SEOs seem to have forgotten for some reason that ranking isn’t the sole, ultimate goal of some sites. Another, for instance, is sales, of course. Yet, for some reason, we seem to think that the nofollow link is the enemy. What we’re forgetting is the power of straight publicity.
How Nofollowed Links Can Help
To get more links
Often, a virality explosion will actually start out with a nofollow link. If you can get some buzz around a specific post on Facebook, that substantially increases the likelihood that a journalist or influential blogger will get their eyes on the post. There is where the good follow links come in. From there, you may get other blogger mentions. Matt Cutts mentioned that Google isn’t going to be using social signals at least in the immediate future, however, that doesn’t mean they aren’t possibly going to find a way. Time to look at nofollows as free publicity!
To get impressions, clicks, and leads
Although the nofollow link doesn’t pass link authority, it doesn’t lose its status as a link. People can still click through it to bring traffic to your site page. As well, especially if the page is linking to some high quality content of yours, that link could turn into leads. If you know that a certain page or piece of content has a significant amount of nofollow links, you can get the most out of those
An alternative to advertising that is often less in-your-face
According to Google’s rules, sponsored posts do need to contain only nofollow links to the sponsor. However, that doesn’t diminish the value of the sponsored post. As well, the guidelines of the post differ by blogger or site owner. Some bloggers don’t even require you to signal that the post has been sponsored. Instead, you get what essentially is an advertisement, but more subtle, more organically fit into the site, and sometimes less complicated in connecting with the blog’s audience. These may not make changes to your link profile, but that’s ignoring the potential for clicks and for a large benefit from positive PR. Instead of thinking of the immediate short term benefits of a great link, think about the value of the link in its totality and over time.
How They Can Harm
There are certain parts of Google’s philosophy that seem a bit contradictory, since nofollow links, if bad, can still harm you, even if great, nofollow links can get you positive link authority. Matt Cutts has said that this is only in cases of very flagrant nofollow spam problems. Matt also mentioned that if you are spreading no-follow links like wildfire on other pages, you could also be sought out and penalized.

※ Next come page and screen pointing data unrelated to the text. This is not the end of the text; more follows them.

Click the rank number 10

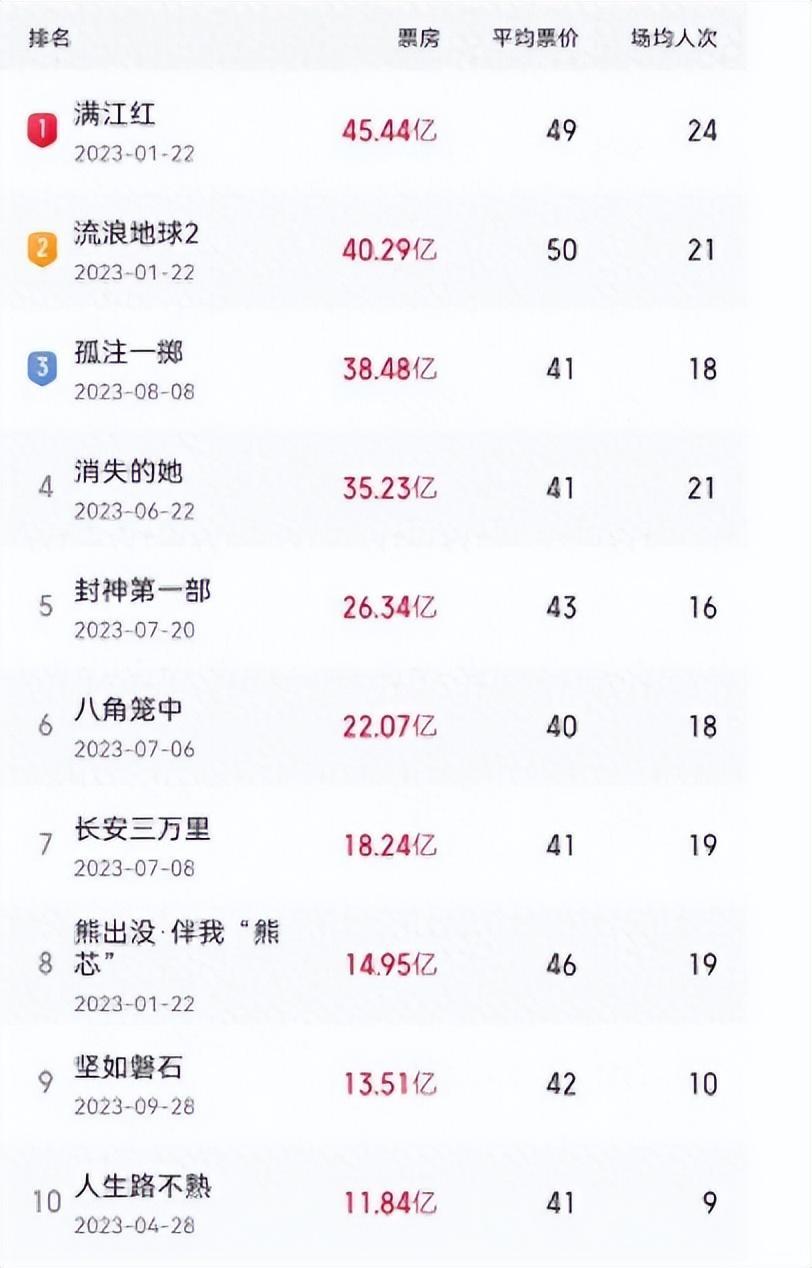(x=47, y=1201)
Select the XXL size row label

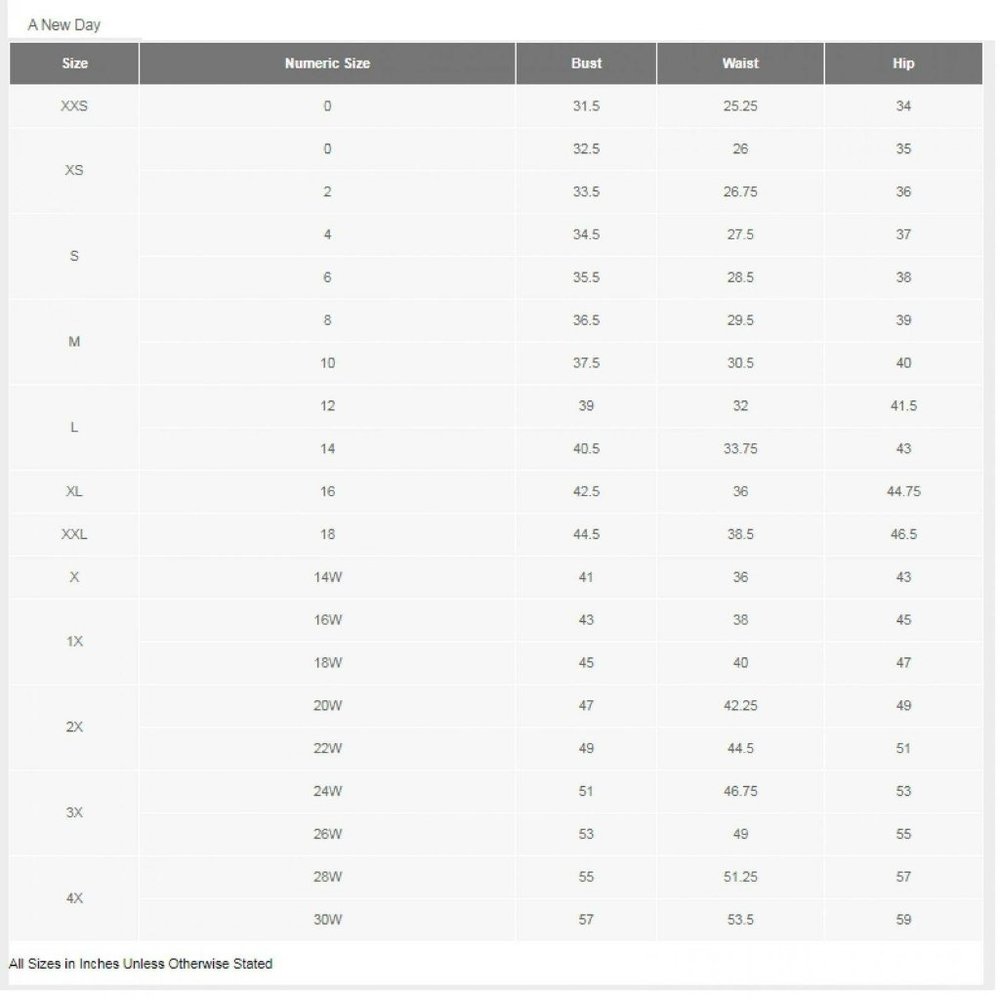[74, 534]
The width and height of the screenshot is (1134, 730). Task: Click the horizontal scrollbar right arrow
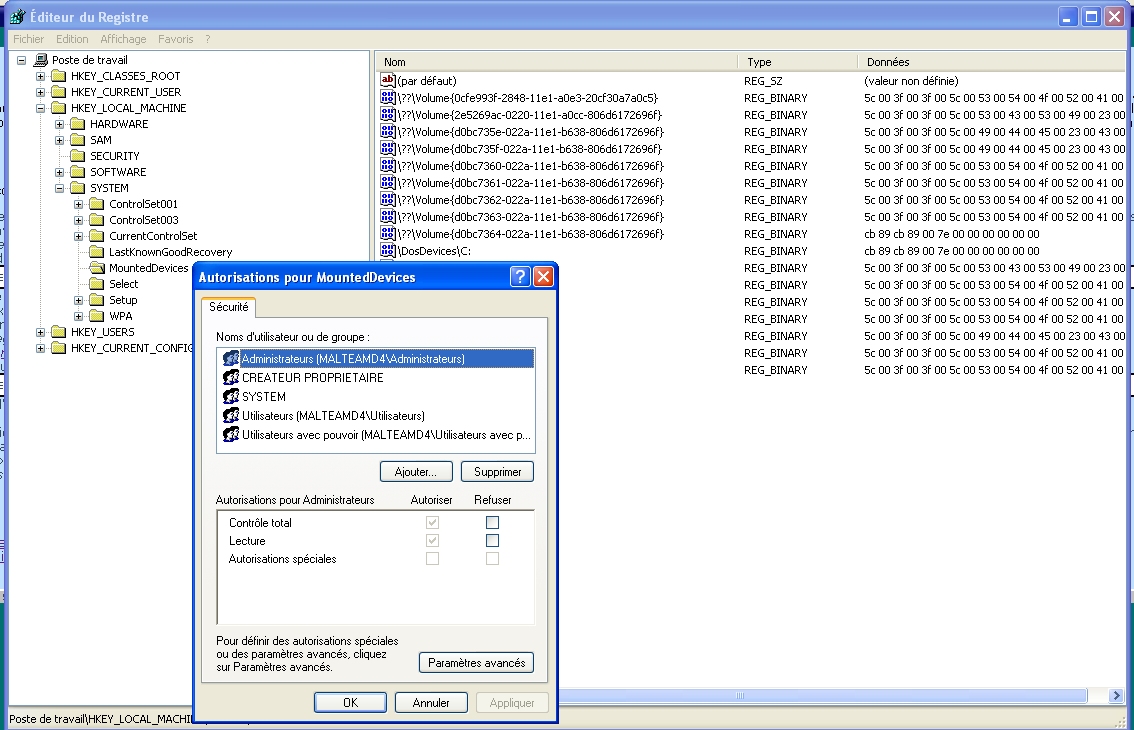pyautogui.click(x=1117, y=695)

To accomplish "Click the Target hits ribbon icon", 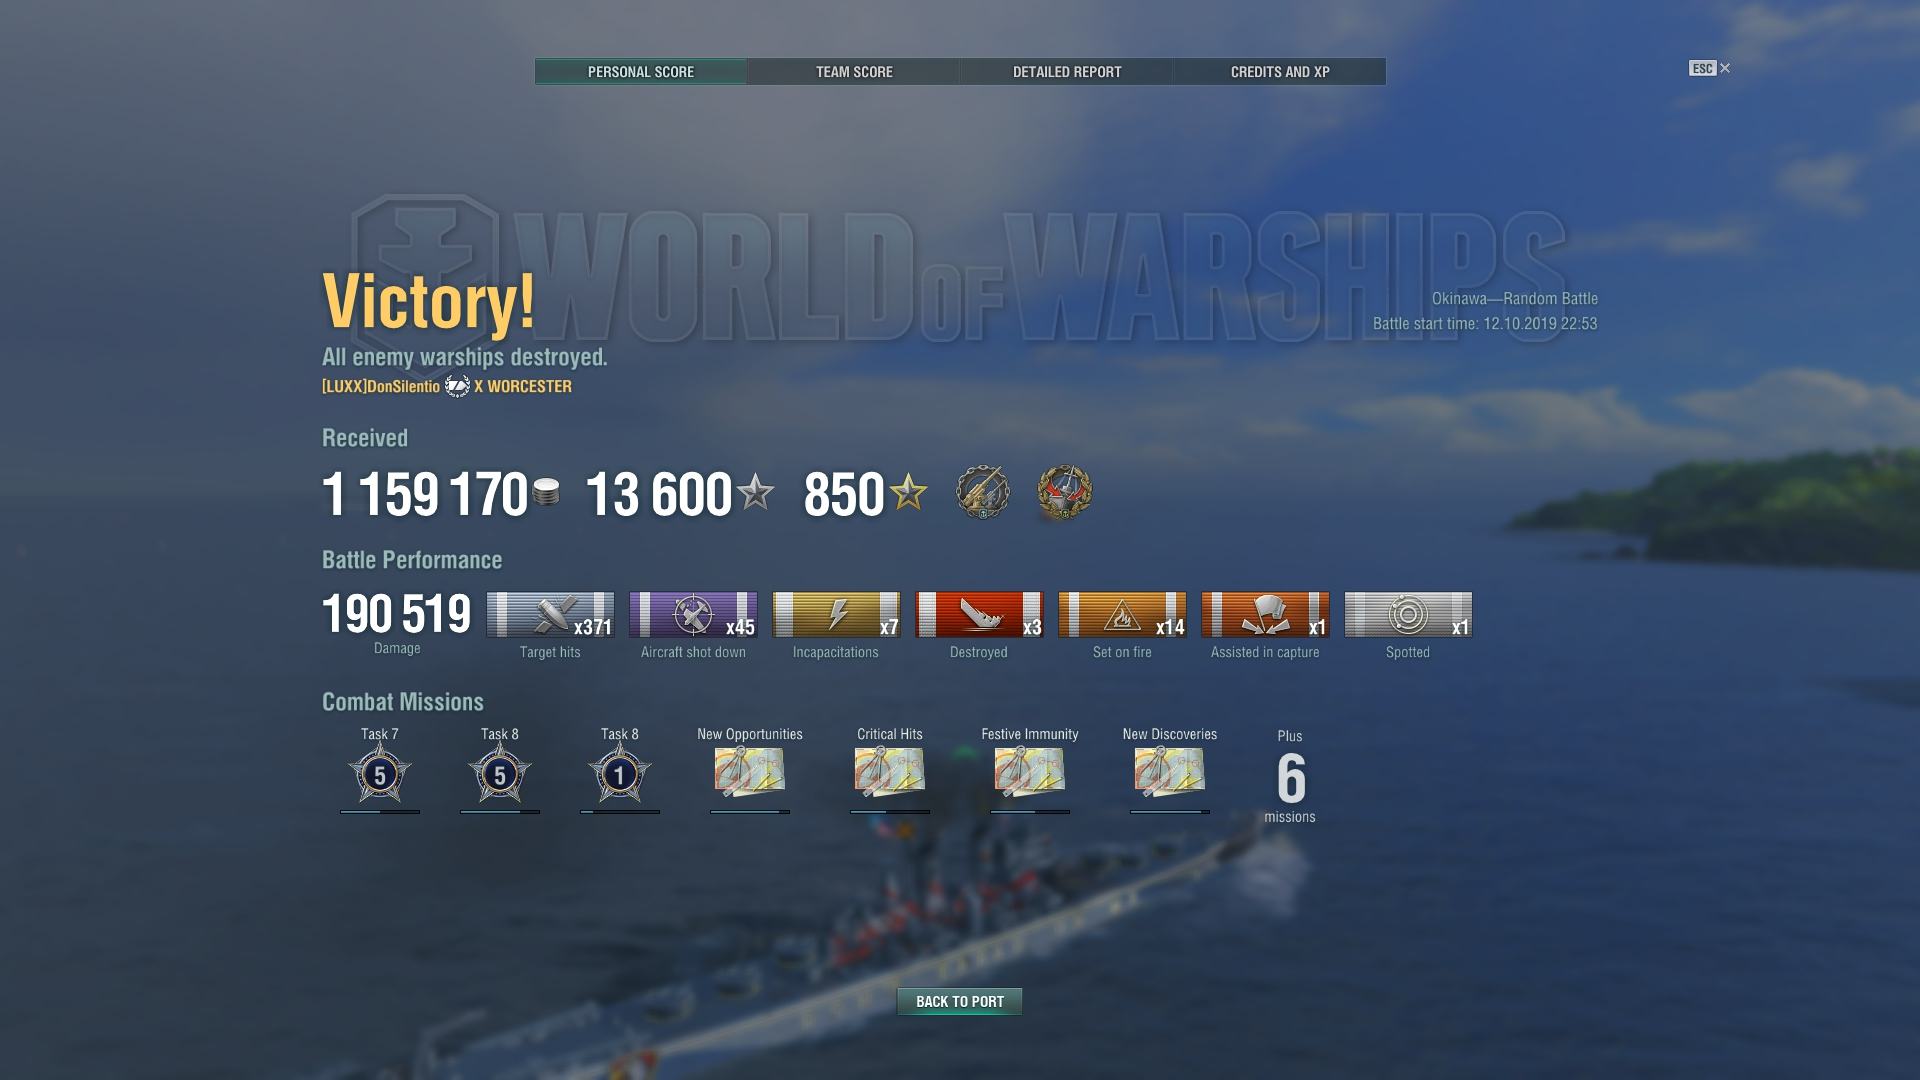I will [x=550, y=614].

There are actually a number of studies that show that Google does indeed follow these links; but, they don’t index the site. However, none of these really have any solid footing to make any concrete theories. This means it is relatively easy to keep nofollows from harming you simply by keeping spam in check on your forums and comment threads. However, that takes effort. You can also factor in those nofollows in a link detox audit (I recommend LinkResearchTools) and involve those badly rated links in a link detox campaign.
Instead, we might just have to try harder for follow links, and maybe that is a good thing.
That way, links are earned. You are sharing your link authority coming from a great site with a bunch of affiliate links or links that are posted through illegitimate means. Links develop a sort of purity that makes linkbuilding much harder, but also gives a sort of genuineness to the web. I believe that was Google’s intention with the switch.